Festival Náutico do CNH 2017

José Decq Mota apela à participação no Caldo de Peixe, evocativo de “Como tudo começou...”

Um dos momentos marcantes do Festival Naútico, organizado pelo Clube Naval da Horta (CNH), é o caldo de peixe, evocativo de “Como tudo começou...”, em 1975. Por isso, o Presidente da Direcção desta prestigiada instituição náutica faialense, José Decq Mota, faz um apelo para que, faialenses e visitantes, tomem parte neste convívio, franco e aberto, que terá lugar pelas 20h30 deste sábado, dia 5, à beira-mar, junto das instalações do Clube.

O mítico caldo de peixe assinala o arranque da Semana do Mar, há 42 anos, sendo, por isso, um símbolo do acolhimento que os faialenses tiveram e continuam a ter para com aqueles que chegam de barco ao Faial: os sempre lembrados e amigos “aventureiros” como eram inicialmente conhecidos os actuais iatistas.

Os iatistas sentem-se em casa no Faial e é por isso que participam na festa e levam muito a sério a tradição de deixar a marca da sua passagem, presságio de uma boa viagem e de que vão regressar.

Gastronomia, convívio, música e muita conversa, são ingredientes presentes nesta festa multicultural, onde todos são bem-vindos e onde os faialenses dão provas da sua hospitalidade secular.

Na origem do maior cartaz turístico do Faial e da primeira grande festa concelhia a surgir nos Açores, nos anos 70 do século passado, esteve a recepção à Regata Internacional de Veleiros Portsmouth/Horta/Portsmouth, em Agosto de 1975, o que motivou grandes festejos. Luís Gonçalves, então Presidente do Clube Naval da Horta, tomou a iniciativa de receber os velejadores. Estes festejos duraram uma semana e transformaram-se num acontecimento marcante e mobilizador de todos os faialenses. Ao que parece, tudo começou com as delícias de um caldo de peixe, o que permaneceu ao longo dos anos como arranque desta Semana e símbolo das suas raízes. Os velejadores estrangeiros gostaram da recepção e, agradecidos pela hospitalidade demonstrada, voltaram ano após ano. Curiosamente, o momento festivo mais concorrido na altura, de acordo com os relatos da imprensa local, contava com a presença de 500 pessoas! Nesse mesmo ano, realizou-se a primeira Regata do Canal, um concurso de pinturas no molhe do Doca, esculturas na areia, bem como a projecção de filmes e actuação de um grupo folclórico no Forte de Santa Cruz.

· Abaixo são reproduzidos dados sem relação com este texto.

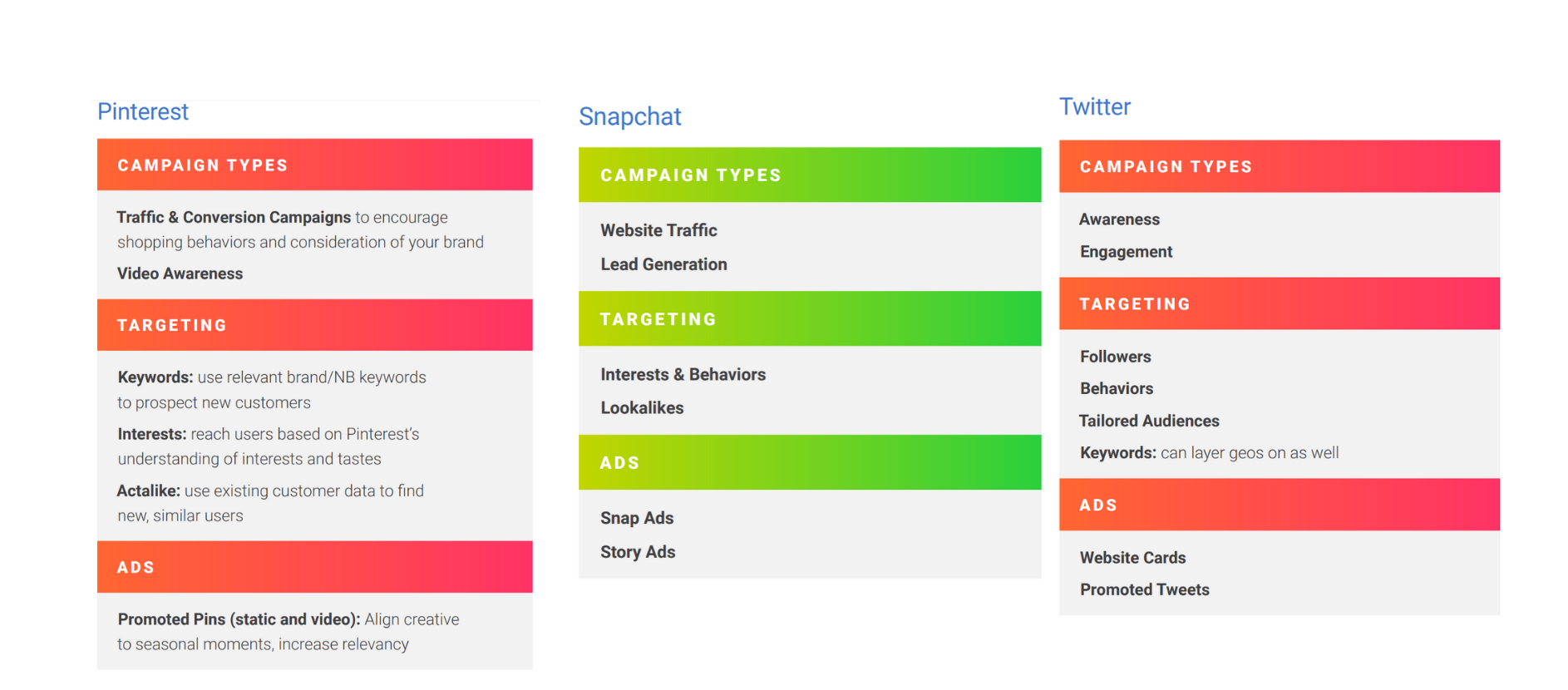Select Website Cards item
This screenshot has width=1568, height=690.
[x=1132, y=558]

Numa primeira fase, a organização esteve a cargo do Clube Naval da Horta e da então Comissão Regional de Turismo da Horta, com o apoio da Capitania do Porto da Horta. Embora os orçamentos fossem limitados, a vontade era muita e, gradualmente, a festa foi colhendo a simpatia de velejadores regionais, nacionais e internacionais. Surgiram muitas e diversificadas actividades culturais e recreativas, prosseguindo a festa com outros contornos, chamando mais organizadores e mobilizando outros recursos.

Hoje, a Semana do Mar é um cartaz mundialmente conhecido e alicercado no Festival Náutico, um programa diversificado, abrangente, completo e cativante, que comprova a capacidade organizativa do Clube Naval da Horta e a força mobilizadora para arrastar centenas de Voluntários, que deixam as suas férias, as suas vidas pessoais e profissionais para apoiarem o Festival Náutico do CNH: o maior de Portugal e que empresta à Cidade-Mar e Capital Oceânica do Iatismo fulgores de cosmopolitismo, trazendo e levando gentes do mundo e para o mundo.